Going back as far as 1999 when the data was available and as recently as 2018, Stanford’s Open Policing Project quantified what most people of color already knew. An excerpt from one of the publications coming out of that study:
We assessed racial disparities in policing in the United States by compiling and analysing a dataset detailing nearly 100 million traffic stops conducted across the country. We found that black drivers were less likely to be stopped after sunset, when a ‘veil of darkness’ masks one’s race, suggesting bias in stop decisions. Furthermore, by examining the rate at which stopped drivers were searched and the likelihood that searches turned up contraband, we found evidence that the bar for searching black and Hispanic drivers was lower than that for searching white drivers. Finally, we found that legalization of recreational marijuana reduced the number of searches of white, black and Hispanic drivers—but the bar for searching black and Hispanic drivers was still lower than that for white drivers post-legalization. Our results indicate that police stops and search decisions suffer from persistent racial bias and point to the value of policy interventions to mitigate these disparities.Pierson,Emma, Simoiu,Camelia, Overgoor,Jan, Corbett-Davies,Sam, Jenson,Daniel,
Shoemaker,Amy, Ramachandran,Vignesh, Barghouty,Phoebe, Phillips,Cheryl, Shroff,Ravi and Goel,Sharad. (2020) A large-scale analysis of racial disparities in police stops across the United State. Nature Human Behavior. https://doi.org/10.1038/s41562-020-0858-1 *
The study itself has some awesome data sets you can manipulate online or download.

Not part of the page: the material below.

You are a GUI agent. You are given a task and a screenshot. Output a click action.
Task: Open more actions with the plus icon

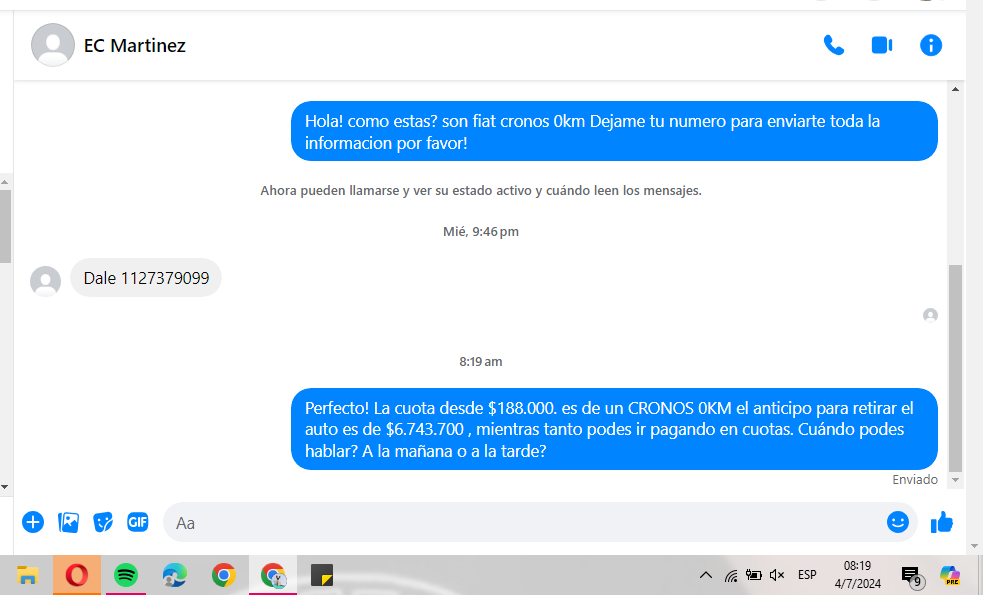click(x=33, y=522)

It’s also telling that the legalization of marijuana has an impact on the data. Below is the graph showing the disparity of searches and stop before and after legalization.
* Although I normally try to add these references in as close to APA format as I can, if all the authors of a paper are available, I’m going to post them and not stop at the first 6, as APA dictates. Also, I post the full names of the authors because, well, I think they deserve it.